BANGKOK — World shares fell and Wall Street was set to open lower Tuesday as investors awaited news from the talks between the U.S. and China on their ongoing trade war.

Britain's FTSE 100 lost 0.8 percent to 7,102 in midday trading as the pound rose on hopes for a delay to Brexit or even a second popular vote. The stronger pound hurts earnings for many of the multinationals listed on the FTSE.

Meanwhile, the CAC 40 in France fell 0.3 percent to 5,215 and Germany's DAX also dropped 0.3 percent to 11,467.

U.S. markets also pointed to a lower open. The future for the Dow Jones Industrial Average was down 0.3 percent at 26,009 and the same measure for the S&P 500 fell 0.2 percent to 2,790.

In Asia, the Shanghai Composite retreated from its early advance, losing 0.7 percent on Tuesday to 2,941.52 as traders cashed in recent gains. Japan's Nikkei 225 index dropped 0.4 percent to 21,449.39 and the Hang Seng in Hong Kong sank 0.7 percent to 28,772.06.

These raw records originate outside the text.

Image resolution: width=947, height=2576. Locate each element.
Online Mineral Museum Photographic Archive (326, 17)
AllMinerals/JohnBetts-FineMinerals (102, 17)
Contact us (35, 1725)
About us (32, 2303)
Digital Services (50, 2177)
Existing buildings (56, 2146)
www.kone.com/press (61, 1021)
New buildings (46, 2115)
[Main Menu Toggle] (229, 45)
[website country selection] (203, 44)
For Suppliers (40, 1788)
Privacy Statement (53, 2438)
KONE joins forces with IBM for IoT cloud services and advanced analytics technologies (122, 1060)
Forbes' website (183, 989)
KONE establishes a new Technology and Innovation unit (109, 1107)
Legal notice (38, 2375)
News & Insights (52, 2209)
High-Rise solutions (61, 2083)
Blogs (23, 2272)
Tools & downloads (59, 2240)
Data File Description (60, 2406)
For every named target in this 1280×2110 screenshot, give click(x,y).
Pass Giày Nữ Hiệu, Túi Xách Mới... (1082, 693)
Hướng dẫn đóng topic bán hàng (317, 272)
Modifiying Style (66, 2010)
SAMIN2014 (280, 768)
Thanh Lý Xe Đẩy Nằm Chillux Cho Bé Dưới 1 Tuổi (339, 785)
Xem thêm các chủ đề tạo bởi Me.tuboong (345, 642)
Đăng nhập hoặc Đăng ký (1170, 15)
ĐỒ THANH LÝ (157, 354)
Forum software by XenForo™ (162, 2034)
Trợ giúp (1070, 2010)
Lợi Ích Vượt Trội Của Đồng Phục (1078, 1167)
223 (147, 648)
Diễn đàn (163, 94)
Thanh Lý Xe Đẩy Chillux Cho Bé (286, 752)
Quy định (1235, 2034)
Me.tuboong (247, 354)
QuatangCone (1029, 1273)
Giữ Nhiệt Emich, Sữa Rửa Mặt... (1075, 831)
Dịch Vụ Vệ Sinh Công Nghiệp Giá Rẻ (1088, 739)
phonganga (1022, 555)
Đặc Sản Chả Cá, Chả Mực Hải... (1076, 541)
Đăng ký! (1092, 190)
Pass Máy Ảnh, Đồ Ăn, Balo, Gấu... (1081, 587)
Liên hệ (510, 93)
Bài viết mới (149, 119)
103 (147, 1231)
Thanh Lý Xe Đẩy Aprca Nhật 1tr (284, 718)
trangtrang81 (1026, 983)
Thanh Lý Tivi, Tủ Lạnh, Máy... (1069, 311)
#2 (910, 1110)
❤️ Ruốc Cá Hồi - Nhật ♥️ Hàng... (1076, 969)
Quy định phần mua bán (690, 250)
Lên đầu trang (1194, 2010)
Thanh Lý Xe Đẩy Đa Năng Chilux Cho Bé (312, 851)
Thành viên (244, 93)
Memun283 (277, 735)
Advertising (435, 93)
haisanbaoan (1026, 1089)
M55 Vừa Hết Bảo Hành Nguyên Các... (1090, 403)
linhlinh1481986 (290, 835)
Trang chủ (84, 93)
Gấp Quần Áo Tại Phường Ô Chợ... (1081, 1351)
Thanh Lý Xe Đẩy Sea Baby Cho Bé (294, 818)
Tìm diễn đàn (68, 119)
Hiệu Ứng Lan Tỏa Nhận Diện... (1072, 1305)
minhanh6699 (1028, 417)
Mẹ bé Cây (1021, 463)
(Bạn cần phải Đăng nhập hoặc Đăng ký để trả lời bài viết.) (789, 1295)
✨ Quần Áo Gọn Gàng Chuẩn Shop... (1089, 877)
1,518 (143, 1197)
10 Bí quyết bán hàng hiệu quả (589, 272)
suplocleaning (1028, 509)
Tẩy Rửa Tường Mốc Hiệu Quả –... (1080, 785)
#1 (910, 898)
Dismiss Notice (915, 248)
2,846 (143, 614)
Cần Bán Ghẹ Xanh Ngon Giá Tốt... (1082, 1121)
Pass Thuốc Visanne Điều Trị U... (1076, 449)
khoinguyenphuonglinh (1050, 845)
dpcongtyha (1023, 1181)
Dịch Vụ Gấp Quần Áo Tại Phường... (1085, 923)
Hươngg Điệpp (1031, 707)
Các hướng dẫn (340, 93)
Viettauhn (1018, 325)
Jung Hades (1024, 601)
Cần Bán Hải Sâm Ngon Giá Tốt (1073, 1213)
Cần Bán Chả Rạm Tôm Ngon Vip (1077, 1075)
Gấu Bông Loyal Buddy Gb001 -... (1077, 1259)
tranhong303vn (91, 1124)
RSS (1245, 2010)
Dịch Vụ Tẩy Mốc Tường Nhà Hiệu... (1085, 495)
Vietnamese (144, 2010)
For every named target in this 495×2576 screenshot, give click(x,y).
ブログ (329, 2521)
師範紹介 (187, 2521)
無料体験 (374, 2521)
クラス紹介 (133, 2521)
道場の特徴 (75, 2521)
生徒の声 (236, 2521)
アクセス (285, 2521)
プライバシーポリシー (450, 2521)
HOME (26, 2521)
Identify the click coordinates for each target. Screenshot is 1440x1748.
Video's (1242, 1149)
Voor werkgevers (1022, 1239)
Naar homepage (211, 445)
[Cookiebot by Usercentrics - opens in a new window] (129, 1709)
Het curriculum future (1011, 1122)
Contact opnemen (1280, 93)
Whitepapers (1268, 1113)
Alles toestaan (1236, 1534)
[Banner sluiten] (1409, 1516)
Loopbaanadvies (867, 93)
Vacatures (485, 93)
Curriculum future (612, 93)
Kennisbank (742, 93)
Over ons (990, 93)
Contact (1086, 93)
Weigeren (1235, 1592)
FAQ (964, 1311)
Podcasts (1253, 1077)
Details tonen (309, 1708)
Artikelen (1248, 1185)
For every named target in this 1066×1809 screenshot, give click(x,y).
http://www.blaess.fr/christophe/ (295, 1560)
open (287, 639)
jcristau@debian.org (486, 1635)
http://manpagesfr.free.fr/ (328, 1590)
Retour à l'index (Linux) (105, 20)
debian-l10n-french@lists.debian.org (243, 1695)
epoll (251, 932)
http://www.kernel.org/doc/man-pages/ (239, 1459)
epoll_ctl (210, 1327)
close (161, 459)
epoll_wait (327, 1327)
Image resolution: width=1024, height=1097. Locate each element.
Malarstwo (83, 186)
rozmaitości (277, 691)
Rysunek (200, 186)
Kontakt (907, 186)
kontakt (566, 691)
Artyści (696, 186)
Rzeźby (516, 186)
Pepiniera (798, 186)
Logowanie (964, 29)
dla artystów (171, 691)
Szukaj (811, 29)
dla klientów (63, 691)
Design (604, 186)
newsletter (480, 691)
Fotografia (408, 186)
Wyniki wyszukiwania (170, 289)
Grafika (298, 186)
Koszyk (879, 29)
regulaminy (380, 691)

Australia's S&P ASX 200 lost 0.9 percent to 6,128.40 as falling prices for oil and other commodities hit energy companies.

Tuesday's declines reflected waning confidence in negotiations between the U.S. and China over Washington's complaints that Beijing steals technology or pressures companies to hand it over.

The Trump administration's decision to hold off on a March 2 increase in punitive duties on $200 billion worth of Chinese spurred buying Monday.

But many questions remain about the prospects for a deal that would unwind the tariffs already slapped by both sides on billions of dollars of each other's goods. Although both sides have reported progress in the negotiations, few details emerged.

Trump's conflicting comments on the status of the talks have added to the uncertainty, said Jingyi Pan of IG.

"As it is, we continue to view the trade matter through an opaque screen and make assumptions from the shadows of President Donald Trump," Pan said in a commentary.

ELSEWHERE IN ASIA: South Korea's Kospi lost 0.3 percent and India's Sensex fell 0.2 percent amid mounting tensions with neighboring Pakistan. Shares were lower in Southeast Asia.

ENERGY: U.S. crude oil gained 2 cents to $55.50 per barrel in electronic trading on the New York Mercantile Exchange. It lost 3.1 percent to settle at $55.48 a barrel in New York after Trump criticized rising oil prices in an early morning tweet. Brent crude rebounded, gaining 45 cents to $65.21 per barrel.

CURRENCIES: The pound surged to $1.3222 from $1.3097 after the U.K. Labour Party said it would back a second vote on Brexit. The dollar fell to 110.86 yen from 111.04 yen on Monday. The euro strengthened to $1.1363 from $1.1356.